Shelby White, wearing a pale green suit and a slightly tense smile, welcomed a reporter to the Park Avenue offices of the Leon Levy Foundation for an interview about the antiquities collection that has made her famous. Choice pieces are now on view, amid 7,500 other works from institutional and private lenders and the museum's own collection, in the Metropolitan Museum of Art's new Greek and Roman Galleries. The central atrium of the galleries, which opened this month, is named for Ms. White and her late husband, Leon Levy, in recognition of a $20 million gift they made to the museum.
Ms. White has rarely granted interviews about her collection. In November, Italy asked Ms. White to return more than 20 objects that it claims were looted from Italian soil, according to the New York Times. Two objects from the Levy-White collection that the Italians have sought in the past — a Euphronios krater depicting Hercules slaying Cycnos and a krater attributed to the Eucharides Painter, which depicts Zeus and his cupbearer Ganymede — are currently on view at the Met.
The Met has not been the only recipient of the couple's philanthropy: Through the years, they sponsored excavations in Ashkelon, Israel, established a fund at Harvard to support archaeological publications, and donated $200 million to start an ancient studies institute at New York University, which recently named its first director.

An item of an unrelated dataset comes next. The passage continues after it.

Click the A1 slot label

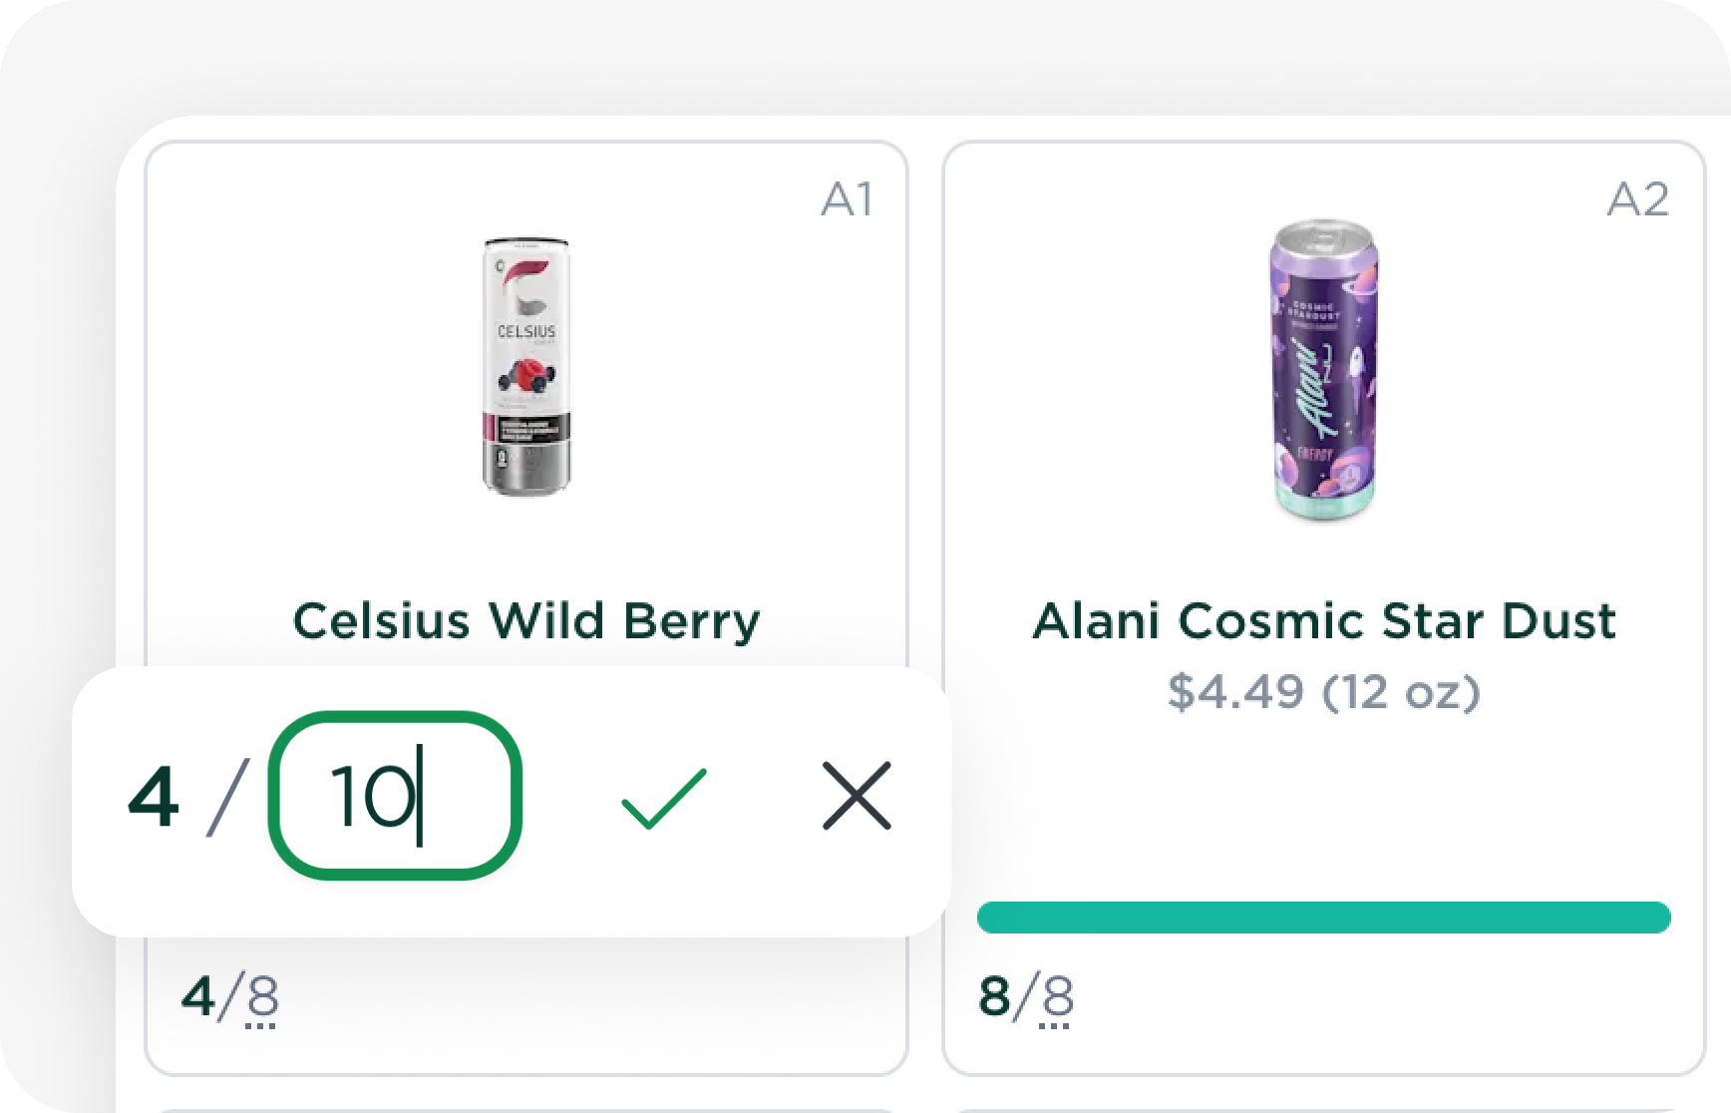tap(848, 199)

In the interview with The New York Sun — granted on the condition that her quotes had to be approved afterward by her and her spokesman, Fraser Seitel — Ms. White shared her thoughts about the Met opening and questioned the arguments of the archaeologists who have criticized her.
Asked when she became aware that standards of due diligence in the antiquities world were changing, Ms. White responded that it was hard to say. "In the '90s, there was talk about provenance, but that meant different things" to different people, she said. "Even today, what is considered an acceptable provenance is unclear and changing."

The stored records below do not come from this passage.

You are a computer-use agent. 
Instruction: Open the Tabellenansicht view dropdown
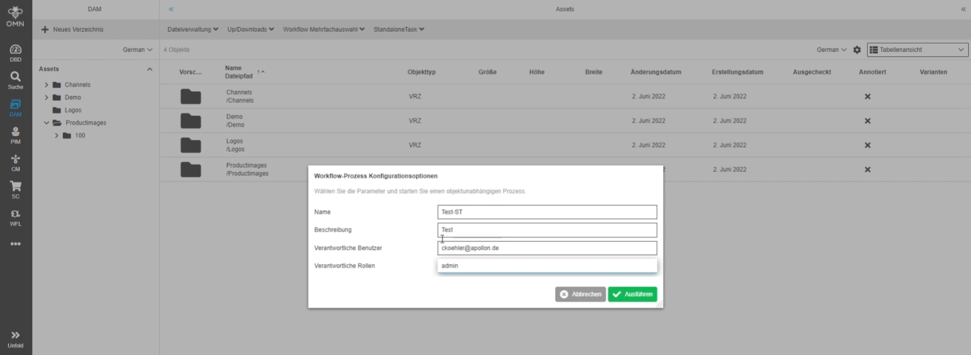coord(917,50)
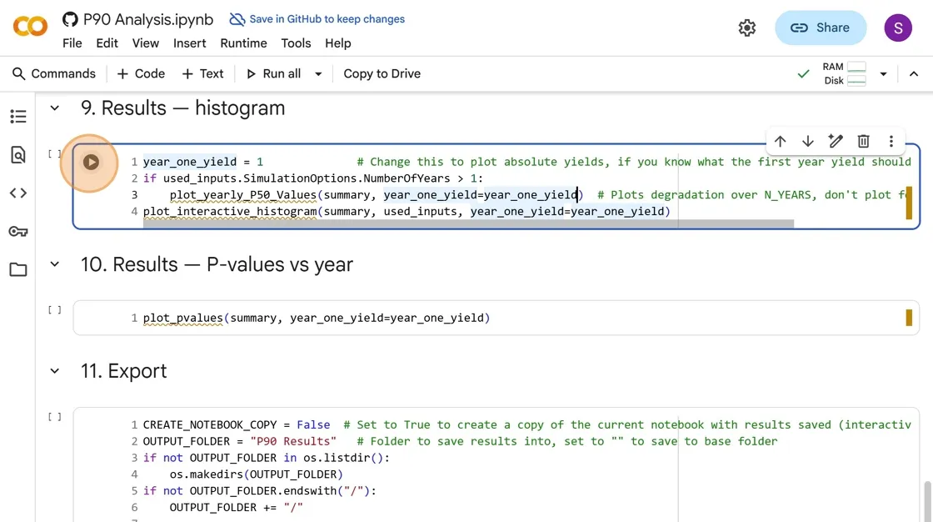Open notebook settings gear
The image size is (933, 522).
(x=747, y=28)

In a study published in 2000 in the American Journal of Archaeology, the journal of the Archaeological Institute of America, the British archaeologists David Gill and Christopher Chippindale found that of the works displayed at the Met in the 1990 exhibition "Glories of the Past: Ancient Art From the Shelby White and Leon Levy Collection," 84% first surfaced after 1973. That was the year that the AIA adopted the 1970 Unesco convention on preventing illicit trade in cultural property, and, at that point, Mr. Gill said in an e-mail, museums and collectors were on notice about the problem of looting in source countries.

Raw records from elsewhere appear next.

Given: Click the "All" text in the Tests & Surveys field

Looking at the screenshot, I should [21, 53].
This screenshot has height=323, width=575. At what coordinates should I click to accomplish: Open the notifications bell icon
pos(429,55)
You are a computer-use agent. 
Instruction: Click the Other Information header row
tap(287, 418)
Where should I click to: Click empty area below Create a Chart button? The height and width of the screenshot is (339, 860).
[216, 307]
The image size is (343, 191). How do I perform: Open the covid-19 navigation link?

Ms. White questioned the basis for using the Unesco convention as a benchmark of legality. Asked what date she would suggest as a cut-off for collectors or museums, she said she didn't really have an opinion. "You could choose a date today, but would that be appropriate in 30 years? I don't know, I'm not a legal scholar."
The director of the Met, Philippe de Montebello, last year made a deal with Italy to return several disputed objects, including the Met's own Euphronios krater, in exchange for long-term loans of similar objects. But he seems to have done so reluctantly, and in his public comments, he has vigorously defended the right of museums to continue collecting antiquities. He emphasizes that museums make their collections available to many more people than governments do and that art is best seen as it is at the Met, in the context of many cultures. "We are a world museum with an international audience," he said last week, standing in the Leon Levy and Shelby White Court. "This is the patrimony of all of our visitors."
Some collectors and museum officials argue that if uncertain provenance had in recent decades kept them from purchasing works that were offered to them these objects would simply have been snatched up by other collectors, who had fewer moral qualms, and perhaps less interest in sharing their collections with the public.
The Princeton philosopher and author of "Cosmopolitanism: Ethics in a World of Strangers," Kwame Anthony Appiah, said this is a valid concern as, he said, is the argument of archaeologists that buying unprovenanced objects encourages further looting. "These are both genuine considerations: disincentivizing further looting and protecting objects that have already been looted," he said. "It's hard to do both; it's a complicated trade-off."
Now that the market for looted or unprovenanced cultural property in America has largely disappeared, Mr. Appiah said, "we have to accept that a lot of this stuff — say, in Iraq — is just going to go into Middle Eastern collections, or Japanese collections, or collections in other places where they don't have these scruples."